== Passage

2011-01-26 Thread Erik Logtenberg
On 01/21/2011 03:32 PM, Diego Calleja wrote:
 On Viernes, 21 de Enero de 2011 10:54:00 Helmut Hullen escribió:
 
 And I never have seen somethin like Changelog - that would be fine  
 too.
 
 Check the wiki, I keep that updated: 
 https://btrfs.wiki.kernel.org/index.php/Main_Page#News


I like the Changelog on the wiki [1] very much, since it shows the most
important changes in easily understandable language. Unfortunately, the
most recent change is 2.6.35 (august 2010), while we are currently at
2.6.37 (stable) and 2.6.38-rc2 (mainline). Especially 2.6.38(-rc2)
contains many interesting new btrfs features and lots of important
fixes. It would be very nice if the Changelog could list/explain those.

====
== Data rows

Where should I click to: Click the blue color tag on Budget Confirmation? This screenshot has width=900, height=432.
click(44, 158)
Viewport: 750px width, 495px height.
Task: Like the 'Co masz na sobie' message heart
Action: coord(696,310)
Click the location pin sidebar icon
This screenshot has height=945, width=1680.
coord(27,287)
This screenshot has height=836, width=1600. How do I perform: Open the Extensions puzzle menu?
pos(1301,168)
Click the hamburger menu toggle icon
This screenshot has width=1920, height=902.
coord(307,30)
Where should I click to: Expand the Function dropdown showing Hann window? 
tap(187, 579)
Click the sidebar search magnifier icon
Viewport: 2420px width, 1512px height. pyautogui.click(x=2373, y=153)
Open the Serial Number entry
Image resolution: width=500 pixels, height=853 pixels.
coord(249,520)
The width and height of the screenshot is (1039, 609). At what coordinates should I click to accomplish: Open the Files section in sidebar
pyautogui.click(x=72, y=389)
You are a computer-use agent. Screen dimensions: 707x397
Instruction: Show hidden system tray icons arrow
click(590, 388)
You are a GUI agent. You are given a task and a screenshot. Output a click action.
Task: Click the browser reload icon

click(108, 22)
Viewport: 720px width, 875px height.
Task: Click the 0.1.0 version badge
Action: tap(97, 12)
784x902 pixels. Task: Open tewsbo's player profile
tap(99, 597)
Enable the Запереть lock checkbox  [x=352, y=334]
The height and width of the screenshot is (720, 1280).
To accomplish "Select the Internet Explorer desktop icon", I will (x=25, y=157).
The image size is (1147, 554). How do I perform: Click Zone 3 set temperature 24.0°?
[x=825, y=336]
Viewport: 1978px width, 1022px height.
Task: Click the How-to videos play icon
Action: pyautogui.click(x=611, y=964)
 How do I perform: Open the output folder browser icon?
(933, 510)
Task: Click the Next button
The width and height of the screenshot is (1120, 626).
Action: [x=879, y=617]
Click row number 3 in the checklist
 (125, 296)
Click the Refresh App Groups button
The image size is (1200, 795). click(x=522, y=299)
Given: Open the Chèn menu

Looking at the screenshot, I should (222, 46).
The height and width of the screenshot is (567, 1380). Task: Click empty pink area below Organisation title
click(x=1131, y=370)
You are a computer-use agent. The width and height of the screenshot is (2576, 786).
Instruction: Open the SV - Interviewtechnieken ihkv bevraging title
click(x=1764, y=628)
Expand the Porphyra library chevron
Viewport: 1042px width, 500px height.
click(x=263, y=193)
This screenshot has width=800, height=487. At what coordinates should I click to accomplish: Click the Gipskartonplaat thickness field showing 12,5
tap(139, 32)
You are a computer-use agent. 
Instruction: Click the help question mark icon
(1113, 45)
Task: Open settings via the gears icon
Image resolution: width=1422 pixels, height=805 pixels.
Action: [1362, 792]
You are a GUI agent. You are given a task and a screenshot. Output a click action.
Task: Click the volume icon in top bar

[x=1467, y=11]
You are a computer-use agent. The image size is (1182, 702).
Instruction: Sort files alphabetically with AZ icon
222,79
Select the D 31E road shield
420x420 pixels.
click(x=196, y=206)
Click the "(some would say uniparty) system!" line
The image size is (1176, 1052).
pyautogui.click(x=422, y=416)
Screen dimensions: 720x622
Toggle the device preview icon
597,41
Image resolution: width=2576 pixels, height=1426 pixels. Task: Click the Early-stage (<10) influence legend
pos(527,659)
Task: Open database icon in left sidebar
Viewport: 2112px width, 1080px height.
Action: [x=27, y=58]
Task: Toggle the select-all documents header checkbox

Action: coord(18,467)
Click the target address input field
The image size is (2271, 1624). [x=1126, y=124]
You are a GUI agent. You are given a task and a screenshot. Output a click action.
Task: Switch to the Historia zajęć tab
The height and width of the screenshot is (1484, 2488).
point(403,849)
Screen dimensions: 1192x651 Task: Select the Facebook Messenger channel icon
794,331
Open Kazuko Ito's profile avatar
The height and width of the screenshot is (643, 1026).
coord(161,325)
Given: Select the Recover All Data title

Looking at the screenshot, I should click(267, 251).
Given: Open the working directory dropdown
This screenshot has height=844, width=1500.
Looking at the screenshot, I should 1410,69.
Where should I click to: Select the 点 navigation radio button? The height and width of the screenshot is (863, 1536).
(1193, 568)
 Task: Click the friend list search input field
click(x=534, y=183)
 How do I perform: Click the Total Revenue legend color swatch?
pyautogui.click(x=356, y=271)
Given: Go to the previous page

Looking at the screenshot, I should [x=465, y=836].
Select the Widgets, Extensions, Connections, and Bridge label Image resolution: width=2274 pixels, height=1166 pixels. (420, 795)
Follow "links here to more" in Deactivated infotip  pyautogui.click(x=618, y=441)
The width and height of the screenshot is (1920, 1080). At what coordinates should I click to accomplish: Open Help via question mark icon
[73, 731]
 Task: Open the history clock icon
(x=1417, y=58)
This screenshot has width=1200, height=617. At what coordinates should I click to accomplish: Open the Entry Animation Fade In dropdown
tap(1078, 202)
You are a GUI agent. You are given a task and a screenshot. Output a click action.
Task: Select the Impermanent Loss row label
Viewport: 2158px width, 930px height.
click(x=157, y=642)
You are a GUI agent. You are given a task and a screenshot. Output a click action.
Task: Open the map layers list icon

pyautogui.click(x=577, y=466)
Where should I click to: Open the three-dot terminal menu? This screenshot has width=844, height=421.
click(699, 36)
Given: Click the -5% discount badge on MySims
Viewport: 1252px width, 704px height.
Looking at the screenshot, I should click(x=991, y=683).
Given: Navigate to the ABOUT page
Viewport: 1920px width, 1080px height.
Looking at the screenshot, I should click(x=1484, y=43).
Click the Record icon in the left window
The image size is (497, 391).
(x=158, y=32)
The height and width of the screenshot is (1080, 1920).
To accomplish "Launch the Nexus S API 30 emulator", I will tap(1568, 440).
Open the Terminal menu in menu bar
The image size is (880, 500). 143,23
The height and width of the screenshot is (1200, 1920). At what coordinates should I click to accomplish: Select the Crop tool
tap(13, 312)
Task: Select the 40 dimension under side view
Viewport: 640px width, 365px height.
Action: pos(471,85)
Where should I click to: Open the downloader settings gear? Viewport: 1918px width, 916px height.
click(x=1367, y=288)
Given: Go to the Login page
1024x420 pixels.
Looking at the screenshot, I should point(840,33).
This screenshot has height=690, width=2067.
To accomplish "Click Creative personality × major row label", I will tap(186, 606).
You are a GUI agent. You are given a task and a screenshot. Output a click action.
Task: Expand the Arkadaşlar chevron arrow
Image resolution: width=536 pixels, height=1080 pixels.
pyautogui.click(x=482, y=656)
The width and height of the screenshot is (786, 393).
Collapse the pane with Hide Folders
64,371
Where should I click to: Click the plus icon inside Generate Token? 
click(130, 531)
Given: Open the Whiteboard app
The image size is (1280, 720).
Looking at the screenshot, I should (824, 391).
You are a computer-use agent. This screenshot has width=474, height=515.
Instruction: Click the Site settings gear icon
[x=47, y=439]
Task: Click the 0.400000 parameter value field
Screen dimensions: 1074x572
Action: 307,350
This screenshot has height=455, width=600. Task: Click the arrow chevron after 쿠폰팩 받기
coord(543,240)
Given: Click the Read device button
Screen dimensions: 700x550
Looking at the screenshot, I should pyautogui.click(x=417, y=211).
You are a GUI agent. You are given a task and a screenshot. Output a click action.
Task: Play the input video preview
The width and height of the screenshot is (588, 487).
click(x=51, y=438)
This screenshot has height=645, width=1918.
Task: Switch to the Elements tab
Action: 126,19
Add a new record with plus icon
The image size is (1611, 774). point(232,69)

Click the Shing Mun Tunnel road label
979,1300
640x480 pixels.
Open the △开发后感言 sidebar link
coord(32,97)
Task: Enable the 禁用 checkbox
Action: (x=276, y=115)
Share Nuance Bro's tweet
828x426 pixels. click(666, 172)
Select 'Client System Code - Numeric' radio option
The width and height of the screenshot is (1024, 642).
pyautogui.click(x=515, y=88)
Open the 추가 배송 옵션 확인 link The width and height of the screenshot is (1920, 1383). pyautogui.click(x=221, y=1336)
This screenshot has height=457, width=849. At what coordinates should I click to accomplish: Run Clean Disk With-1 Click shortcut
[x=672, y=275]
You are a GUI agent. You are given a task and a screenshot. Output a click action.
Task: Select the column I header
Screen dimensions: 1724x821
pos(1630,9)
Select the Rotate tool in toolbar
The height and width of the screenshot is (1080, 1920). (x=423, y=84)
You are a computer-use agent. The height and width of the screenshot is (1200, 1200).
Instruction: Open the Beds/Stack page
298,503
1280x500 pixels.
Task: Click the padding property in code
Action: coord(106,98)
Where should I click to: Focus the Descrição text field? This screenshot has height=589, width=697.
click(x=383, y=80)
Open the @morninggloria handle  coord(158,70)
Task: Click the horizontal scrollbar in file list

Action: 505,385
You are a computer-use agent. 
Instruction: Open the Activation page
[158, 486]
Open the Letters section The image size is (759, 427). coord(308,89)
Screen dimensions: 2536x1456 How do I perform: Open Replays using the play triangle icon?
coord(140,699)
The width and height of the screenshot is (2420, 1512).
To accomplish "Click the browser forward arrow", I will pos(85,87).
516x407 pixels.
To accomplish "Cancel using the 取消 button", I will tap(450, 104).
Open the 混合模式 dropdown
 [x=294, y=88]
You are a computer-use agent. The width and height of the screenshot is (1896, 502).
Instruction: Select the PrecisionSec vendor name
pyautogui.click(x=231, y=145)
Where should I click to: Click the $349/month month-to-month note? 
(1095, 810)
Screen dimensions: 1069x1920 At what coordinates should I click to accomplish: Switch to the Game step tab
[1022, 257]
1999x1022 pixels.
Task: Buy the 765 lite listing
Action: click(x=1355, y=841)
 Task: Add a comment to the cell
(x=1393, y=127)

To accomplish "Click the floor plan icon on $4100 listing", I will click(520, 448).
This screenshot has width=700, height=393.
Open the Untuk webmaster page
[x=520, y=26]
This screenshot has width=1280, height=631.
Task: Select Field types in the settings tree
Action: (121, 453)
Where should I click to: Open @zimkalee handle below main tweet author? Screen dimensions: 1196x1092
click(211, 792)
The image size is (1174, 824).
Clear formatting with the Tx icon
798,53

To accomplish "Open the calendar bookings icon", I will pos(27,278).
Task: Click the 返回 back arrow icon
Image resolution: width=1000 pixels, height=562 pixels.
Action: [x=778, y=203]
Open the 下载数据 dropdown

====

What is asked:
a) In the mailing-list message, what is the most recent kernel version that the wiki Changelog covers?
b) Rewrite the mailing-list message between "I like the Changelog" and "(mainline). Especially 2.6.38(-rc2)", inclusive, changing "understandable" to "readable".
c) Continue the mailing-list message about the btrfs wiki Changelog, starting after its last sentence.

Final results:
a) 2.6.35

b)
I like the Changelog on the wiki [1] very much, since it shows the most
important changes in easily readable language. Unfortunately, the
most recent change is 2.6.35 (august 2010), while we are currently at
2.6.37 (stable) and 2.6.38-rc2 (mainline). Especially 2.6.38(-rc2)

c)
[1] https://btrfs.wiki.kernel.org/index.php/Changelog

The News [2] section on the Main page does mention one more version,
2.6.37. But the news section is less elaborate than the Changelog and
also I notice that 2.6.36 is not mentioned in the News section. Still,
2.6.36 does contain all kinds of btrfs-related changes.

[2] https://btrfs.wiki.kernel.org/index.php/Main_Page#News

Diego, pls don't read anything negative in my comments, I enjoy and
respect your work very much! If you could find time to add those latest
changes to the wiki, it would be greatly appreciated.

Kind regards,

Erik.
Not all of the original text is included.